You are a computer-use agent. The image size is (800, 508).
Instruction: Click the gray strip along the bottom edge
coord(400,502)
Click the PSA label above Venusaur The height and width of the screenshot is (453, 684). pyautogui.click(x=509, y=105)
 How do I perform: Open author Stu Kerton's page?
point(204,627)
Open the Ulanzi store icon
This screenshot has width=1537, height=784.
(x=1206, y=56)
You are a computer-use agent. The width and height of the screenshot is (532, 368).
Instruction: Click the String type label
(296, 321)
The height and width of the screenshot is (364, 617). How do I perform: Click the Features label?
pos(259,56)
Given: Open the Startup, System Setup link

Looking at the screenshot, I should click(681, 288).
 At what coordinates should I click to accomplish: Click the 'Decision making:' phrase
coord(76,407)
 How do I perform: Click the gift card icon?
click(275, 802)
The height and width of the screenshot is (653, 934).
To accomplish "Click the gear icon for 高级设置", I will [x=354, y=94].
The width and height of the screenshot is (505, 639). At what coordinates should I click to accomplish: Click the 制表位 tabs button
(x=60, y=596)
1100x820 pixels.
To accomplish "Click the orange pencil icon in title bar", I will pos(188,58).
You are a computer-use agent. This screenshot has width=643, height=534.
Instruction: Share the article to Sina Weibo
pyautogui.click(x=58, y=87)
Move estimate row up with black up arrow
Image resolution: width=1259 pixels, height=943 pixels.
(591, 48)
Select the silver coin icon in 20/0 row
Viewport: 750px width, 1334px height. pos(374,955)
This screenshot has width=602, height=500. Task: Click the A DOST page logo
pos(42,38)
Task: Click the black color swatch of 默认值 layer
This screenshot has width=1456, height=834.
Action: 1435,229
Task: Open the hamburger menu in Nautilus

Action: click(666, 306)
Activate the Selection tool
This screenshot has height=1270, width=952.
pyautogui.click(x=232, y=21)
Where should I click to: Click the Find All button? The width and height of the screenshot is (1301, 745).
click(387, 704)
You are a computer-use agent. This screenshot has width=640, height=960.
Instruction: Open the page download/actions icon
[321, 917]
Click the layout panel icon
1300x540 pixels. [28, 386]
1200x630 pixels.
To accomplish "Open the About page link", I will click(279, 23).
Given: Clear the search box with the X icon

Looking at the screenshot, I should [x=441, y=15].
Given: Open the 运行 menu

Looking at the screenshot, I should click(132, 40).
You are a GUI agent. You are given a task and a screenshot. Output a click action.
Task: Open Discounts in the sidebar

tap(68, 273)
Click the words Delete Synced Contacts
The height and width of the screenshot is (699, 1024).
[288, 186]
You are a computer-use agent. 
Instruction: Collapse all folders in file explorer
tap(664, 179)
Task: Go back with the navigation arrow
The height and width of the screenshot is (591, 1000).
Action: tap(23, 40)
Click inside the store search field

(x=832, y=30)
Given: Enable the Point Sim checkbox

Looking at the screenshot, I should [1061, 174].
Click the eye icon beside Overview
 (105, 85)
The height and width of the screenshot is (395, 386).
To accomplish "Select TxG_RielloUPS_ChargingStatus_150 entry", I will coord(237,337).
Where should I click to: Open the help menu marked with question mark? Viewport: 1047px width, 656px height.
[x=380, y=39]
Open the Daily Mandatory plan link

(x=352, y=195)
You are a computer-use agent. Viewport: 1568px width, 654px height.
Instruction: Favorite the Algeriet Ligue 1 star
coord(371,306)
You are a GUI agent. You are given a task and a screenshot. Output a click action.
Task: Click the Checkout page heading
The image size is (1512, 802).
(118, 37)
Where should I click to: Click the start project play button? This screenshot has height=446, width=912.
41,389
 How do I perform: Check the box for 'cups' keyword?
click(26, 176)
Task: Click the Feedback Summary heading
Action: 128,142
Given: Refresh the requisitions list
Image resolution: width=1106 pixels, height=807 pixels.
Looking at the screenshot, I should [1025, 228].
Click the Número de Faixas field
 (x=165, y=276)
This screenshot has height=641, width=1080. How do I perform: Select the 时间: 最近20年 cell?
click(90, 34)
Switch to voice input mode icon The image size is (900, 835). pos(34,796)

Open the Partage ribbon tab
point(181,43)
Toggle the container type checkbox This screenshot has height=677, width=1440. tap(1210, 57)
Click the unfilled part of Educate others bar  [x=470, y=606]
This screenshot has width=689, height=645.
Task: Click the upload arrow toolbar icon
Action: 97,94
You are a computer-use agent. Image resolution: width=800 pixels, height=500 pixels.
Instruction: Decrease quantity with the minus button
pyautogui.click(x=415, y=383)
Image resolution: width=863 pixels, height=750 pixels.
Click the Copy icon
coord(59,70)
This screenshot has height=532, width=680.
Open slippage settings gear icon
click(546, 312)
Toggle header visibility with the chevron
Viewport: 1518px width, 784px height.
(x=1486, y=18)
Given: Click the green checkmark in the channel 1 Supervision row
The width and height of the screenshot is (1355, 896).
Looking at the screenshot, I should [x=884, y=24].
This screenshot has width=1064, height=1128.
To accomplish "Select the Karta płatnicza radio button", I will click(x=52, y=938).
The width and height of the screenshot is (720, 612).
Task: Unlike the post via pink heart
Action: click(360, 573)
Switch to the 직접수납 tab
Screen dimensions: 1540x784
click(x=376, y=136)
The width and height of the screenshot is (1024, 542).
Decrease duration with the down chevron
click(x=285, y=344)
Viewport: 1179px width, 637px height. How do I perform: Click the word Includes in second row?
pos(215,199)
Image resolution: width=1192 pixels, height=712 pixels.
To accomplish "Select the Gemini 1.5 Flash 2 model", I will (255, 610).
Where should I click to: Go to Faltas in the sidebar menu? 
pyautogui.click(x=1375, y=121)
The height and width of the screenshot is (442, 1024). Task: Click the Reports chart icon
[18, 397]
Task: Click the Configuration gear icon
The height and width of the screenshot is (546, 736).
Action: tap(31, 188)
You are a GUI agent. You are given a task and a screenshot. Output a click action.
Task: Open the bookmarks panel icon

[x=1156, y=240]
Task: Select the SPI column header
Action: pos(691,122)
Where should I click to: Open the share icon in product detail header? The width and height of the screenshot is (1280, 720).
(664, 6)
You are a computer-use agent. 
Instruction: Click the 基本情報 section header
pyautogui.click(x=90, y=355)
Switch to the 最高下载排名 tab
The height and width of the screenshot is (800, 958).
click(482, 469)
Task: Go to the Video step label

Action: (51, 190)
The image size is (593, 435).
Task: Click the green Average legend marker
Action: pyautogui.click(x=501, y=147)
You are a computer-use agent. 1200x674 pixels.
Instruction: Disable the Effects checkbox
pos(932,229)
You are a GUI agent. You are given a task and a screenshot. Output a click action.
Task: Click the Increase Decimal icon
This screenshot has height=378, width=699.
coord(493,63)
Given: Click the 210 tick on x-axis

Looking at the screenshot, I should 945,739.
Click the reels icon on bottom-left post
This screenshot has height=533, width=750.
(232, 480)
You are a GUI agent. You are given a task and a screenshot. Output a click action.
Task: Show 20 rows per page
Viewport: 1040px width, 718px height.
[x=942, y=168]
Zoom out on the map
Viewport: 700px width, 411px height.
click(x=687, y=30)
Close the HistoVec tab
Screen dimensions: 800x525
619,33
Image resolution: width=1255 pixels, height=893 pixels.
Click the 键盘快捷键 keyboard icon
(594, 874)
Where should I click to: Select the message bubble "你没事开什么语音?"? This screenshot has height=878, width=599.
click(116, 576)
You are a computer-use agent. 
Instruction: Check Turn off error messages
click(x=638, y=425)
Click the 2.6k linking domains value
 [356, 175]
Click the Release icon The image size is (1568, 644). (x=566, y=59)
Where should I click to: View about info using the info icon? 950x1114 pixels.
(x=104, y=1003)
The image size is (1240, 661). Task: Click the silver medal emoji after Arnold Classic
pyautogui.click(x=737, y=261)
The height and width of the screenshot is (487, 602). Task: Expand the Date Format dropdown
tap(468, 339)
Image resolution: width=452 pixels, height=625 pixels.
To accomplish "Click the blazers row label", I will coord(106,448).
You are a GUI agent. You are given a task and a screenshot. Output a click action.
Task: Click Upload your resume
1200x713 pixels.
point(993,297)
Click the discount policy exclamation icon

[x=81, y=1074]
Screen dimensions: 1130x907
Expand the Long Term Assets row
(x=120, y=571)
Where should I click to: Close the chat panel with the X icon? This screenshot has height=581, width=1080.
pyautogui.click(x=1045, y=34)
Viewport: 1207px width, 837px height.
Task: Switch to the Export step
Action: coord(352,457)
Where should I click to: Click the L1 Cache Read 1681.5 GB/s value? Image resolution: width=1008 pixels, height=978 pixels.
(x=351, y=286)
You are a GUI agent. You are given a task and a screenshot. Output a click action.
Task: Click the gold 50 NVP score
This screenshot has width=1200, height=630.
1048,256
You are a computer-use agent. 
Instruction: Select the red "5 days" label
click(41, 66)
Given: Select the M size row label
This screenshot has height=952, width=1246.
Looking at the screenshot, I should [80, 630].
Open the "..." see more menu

* INSTRUCTIONS TO FOLLOW
Scan the listing above, and wherever a line holds the word "black", copy it.

* RESULT OF THIS EXERCISE
Move estimate row up with black up arrow
Task: Click the black color swatch of 默认值 layer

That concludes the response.